Vous pouvez imaginer que je me suis senti idiot lorsque j'ai appris qu'il existe en fait un mot pour ce que je pensais être une qualité indescriptible. Au Japon, cela s'appelle « Wabi-sabi ». Le Wabi-sabi n'est pas un style ou une discipline. C'est plutôt une idée, une sorte de philosophie. Le Wabi-sabi est une question d'acceptation, de fugacité, d'imperfection. Il embrasse la nature en constante évolution des choses.
À bien des égards, cette pensée a été présente dans nos esprits lorsque nous avons construit Knifewear. Au-delà des couteaux que nous vendons, d'autres articles que nous proposons sont également, à notre avis, sublimés par les années qu'ils passent avec nous. Les planches à découper en bois de mélèze vieillissent comme des vestes de motard, leurs surfaces s'assombrissent et montrent les marques des milliers de petites coupures que vous y faites en préparant le dîner.
Une toute nouvelle poêle Finex, et celle que j'utilise tous les jours depuis 5 ans.
Les poêles en fonte et en acier au carbone incarnent presque parfaitement le concept du Wabi-sabi.
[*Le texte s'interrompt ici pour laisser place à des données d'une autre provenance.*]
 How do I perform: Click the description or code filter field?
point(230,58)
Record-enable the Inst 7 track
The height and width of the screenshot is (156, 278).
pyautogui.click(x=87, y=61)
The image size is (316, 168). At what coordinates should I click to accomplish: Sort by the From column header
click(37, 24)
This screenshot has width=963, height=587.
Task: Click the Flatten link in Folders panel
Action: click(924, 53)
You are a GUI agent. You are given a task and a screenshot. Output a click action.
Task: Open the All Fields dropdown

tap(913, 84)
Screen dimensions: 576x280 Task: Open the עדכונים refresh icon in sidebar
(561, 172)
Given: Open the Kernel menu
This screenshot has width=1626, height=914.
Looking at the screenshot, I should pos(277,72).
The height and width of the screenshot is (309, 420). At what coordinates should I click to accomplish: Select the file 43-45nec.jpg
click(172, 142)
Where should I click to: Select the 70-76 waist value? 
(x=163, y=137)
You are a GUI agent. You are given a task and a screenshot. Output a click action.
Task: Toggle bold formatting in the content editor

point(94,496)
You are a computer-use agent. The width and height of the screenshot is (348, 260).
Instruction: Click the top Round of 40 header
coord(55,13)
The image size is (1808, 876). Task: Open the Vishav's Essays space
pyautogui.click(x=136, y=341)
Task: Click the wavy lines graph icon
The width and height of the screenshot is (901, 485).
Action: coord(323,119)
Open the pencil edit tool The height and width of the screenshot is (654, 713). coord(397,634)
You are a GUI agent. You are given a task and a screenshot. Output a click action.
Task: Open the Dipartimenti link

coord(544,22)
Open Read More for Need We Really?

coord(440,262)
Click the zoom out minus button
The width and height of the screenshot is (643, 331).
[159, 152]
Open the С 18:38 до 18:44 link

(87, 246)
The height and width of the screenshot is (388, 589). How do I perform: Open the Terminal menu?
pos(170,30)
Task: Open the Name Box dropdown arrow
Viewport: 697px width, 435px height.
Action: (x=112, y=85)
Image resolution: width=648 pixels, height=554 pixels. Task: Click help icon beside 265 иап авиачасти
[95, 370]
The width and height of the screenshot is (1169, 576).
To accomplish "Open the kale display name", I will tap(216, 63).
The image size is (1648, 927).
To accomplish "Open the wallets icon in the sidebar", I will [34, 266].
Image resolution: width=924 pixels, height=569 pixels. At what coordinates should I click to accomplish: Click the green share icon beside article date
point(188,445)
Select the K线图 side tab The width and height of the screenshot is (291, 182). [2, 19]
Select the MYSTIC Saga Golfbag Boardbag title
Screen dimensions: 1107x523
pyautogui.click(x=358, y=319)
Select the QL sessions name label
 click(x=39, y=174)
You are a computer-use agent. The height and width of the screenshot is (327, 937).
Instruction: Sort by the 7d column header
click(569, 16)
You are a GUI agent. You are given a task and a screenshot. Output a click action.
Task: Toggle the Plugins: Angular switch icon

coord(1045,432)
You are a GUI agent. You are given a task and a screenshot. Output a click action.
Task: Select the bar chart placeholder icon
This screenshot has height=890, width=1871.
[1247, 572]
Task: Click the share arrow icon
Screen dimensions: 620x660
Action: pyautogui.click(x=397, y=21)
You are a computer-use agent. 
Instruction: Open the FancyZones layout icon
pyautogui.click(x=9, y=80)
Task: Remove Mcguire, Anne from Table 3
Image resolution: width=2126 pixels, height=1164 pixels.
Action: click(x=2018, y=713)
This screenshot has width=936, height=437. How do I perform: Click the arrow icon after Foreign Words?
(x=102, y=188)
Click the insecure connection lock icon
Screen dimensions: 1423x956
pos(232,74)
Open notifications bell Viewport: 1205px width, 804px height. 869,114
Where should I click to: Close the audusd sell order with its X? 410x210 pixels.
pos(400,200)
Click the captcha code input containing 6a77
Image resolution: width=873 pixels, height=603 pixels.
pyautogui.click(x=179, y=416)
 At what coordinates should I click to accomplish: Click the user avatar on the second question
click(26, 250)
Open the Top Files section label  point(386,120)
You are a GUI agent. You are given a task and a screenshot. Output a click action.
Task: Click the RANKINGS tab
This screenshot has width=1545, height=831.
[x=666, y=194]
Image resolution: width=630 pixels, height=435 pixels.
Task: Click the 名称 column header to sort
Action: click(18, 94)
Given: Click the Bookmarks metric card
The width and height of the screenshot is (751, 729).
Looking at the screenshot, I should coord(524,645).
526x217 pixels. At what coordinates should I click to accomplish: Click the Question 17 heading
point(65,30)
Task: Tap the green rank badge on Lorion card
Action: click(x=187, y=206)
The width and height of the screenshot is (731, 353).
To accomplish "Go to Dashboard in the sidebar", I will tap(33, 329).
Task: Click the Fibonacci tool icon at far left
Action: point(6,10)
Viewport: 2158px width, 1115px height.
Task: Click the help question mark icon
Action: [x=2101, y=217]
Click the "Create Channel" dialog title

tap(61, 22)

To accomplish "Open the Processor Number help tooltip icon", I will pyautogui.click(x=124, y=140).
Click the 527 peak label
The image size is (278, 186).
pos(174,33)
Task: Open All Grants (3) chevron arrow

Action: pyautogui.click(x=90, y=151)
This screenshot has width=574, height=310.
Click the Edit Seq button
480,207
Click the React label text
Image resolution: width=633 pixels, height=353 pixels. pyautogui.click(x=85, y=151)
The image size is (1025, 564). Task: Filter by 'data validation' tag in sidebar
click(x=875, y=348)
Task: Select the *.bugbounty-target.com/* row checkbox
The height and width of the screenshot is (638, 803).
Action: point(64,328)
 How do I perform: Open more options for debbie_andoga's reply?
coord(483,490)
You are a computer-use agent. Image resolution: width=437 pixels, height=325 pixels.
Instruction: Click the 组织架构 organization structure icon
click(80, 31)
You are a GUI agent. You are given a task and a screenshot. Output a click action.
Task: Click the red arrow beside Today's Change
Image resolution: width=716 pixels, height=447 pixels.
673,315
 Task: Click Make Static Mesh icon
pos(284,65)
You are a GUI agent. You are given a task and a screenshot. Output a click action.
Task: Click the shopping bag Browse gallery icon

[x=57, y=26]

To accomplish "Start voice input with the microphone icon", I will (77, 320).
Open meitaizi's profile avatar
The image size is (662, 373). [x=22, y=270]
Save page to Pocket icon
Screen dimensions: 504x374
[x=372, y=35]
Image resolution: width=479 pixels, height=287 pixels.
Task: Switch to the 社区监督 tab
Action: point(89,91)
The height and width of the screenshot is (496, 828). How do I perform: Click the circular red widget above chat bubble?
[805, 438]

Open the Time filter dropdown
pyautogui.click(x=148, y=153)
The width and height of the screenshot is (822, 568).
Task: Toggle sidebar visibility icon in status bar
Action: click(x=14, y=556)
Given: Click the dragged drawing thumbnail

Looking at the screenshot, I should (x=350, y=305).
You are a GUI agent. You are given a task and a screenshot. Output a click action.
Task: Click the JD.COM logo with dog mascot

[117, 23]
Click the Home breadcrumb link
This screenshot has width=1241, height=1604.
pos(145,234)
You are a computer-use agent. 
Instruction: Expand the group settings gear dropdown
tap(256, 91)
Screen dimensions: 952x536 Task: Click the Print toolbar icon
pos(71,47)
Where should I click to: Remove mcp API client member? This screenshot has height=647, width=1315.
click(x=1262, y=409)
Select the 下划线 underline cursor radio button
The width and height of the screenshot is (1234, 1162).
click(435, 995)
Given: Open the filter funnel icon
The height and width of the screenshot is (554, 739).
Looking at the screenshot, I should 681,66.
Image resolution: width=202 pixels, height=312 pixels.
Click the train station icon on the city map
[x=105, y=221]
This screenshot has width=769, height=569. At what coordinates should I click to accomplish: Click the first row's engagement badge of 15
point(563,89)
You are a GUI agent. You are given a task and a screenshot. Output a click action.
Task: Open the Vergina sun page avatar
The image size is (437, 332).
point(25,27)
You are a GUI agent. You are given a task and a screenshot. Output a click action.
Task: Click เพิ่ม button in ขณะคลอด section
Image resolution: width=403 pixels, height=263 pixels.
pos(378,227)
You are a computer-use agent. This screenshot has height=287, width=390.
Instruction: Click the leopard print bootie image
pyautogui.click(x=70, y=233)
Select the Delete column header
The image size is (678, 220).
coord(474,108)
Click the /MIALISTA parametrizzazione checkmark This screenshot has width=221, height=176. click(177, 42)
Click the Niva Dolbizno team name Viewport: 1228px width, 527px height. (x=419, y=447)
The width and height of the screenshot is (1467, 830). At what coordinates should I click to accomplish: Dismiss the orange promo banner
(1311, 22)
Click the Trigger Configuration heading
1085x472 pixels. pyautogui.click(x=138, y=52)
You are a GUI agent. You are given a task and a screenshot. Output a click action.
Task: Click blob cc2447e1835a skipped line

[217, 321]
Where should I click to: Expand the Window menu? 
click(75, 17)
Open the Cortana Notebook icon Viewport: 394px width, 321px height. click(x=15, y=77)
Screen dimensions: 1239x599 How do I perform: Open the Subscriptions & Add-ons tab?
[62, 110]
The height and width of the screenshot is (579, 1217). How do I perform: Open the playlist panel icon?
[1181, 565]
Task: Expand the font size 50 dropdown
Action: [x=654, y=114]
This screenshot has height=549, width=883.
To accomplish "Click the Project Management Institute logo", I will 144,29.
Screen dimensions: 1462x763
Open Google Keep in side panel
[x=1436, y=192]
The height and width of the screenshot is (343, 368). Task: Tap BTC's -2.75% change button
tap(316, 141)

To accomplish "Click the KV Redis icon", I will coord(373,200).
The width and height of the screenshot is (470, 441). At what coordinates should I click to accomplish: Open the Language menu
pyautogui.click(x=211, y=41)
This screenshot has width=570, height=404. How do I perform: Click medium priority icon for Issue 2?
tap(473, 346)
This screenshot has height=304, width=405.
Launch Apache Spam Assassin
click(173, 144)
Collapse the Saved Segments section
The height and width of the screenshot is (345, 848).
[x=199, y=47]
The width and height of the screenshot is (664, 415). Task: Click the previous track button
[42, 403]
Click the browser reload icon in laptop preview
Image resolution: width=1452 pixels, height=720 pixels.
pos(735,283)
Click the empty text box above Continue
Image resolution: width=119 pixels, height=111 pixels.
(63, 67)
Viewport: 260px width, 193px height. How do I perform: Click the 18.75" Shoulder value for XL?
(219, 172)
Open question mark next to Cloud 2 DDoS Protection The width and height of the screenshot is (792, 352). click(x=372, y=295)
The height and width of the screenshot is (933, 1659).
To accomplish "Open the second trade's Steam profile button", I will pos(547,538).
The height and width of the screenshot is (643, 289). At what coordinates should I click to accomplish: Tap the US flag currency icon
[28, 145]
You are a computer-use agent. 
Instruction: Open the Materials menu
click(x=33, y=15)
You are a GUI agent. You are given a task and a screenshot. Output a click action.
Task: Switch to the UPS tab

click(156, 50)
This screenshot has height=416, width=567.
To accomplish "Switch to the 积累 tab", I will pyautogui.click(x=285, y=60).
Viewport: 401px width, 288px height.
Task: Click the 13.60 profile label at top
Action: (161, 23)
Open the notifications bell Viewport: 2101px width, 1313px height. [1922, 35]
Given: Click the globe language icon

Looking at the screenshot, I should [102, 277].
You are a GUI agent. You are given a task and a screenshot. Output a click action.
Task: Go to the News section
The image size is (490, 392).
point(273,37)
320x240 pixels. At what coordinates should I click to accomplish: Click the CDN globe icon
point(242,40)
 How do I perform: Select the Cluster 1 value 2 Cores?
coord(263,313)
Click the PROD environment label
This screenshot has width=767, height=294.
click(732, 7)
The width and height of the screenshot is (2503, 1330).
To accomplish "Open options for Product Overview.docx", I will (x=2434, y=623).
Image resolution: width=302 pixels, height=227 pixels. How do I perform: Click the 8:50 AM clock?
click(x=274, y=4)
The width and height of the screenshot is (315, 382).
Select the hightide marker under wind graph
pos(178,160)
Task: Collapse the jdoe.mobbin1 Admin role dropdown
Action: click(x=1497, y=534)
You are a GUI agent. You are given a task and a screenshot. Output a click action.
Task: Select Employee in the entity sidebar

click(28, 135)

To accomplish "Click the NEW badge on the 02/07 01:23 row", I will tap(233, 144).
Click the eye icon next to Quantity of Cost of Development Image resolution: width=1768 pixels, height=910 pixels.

Bien qu'elles puissent durer éternellement, elles changent continuellement. L'assaisonnement d'une poêle en fonte ou en acier au carbone est presque vivant, comme un levain de pâte, et il faut travailler avec lui plutôt que contre lui. Elles changent, elles foncent, elles s'éclaircissent. Elles sont toujours en mouvement.
Posséder un bon couteau de cuisine, surtout un couteau comme un Masashi, un Masakage, ou un Moritaka, c'est embrasser sa nature. Comme beaucoup d'autres objets fabriqués à la main, ces couteaux semblent « vivants ». Deux couteaux forgés à la main ne sont jamais exactement les mêmes, chaque couteau a un toucher et un aspect distincts de ses cousins. La patine de deux lames Moritaka Ishime changera, se développera, sera gommée et se reformera comme des cicatrices de bataille. Comparez deux couteaux identiques qui ont connu des décennies d'utilisation et vous penserez qu'ils ont été fabriqués par des personnes différentes.
Quand j'aiguise mon Fujiwara Denka, je dois toujours m'arrêter un instant. Le noyau Aogami Super développe une patine profonde et magnifique, et le biseau est si joliment poli. Il est difficile de simplement le gratter sur une pierre grossière et de tout recommencer. La première fois que j'ai aiguisé mon Moritaka, j'avais désespérément conservé la patine pendant des années, essayant de la préserver exactement. Finalement, j'ai dû tout aiguiser, affiner mon couteau et tout recommencer.
C'est alors que j'ai réalisé : je pouvais recréer cette magnifique patine ! J'ai pu renouer avec l'un de mes outils préférés et retrouver mon appréciation pour le tranchant en acier au carbone.
Ce cycle de changement, de vieillissement et de renaissance du tranchant tout au long de la vie du couteau est devenu ma partie préférée. Le couteau n'est jamais le même outil immaculé, et il change avec moi. Plus il change, plus il devient mien. En remarquant les imperfections et les changements subtils sur ma poêle, mon couteau ou ma planche à découper préférés, plus je pourrais le reconnaître dans la foule comme étant le mien.
Peut-être que de cette façon, vous aussi, vous découvrirez une nouvelle appréciation pour vos outils.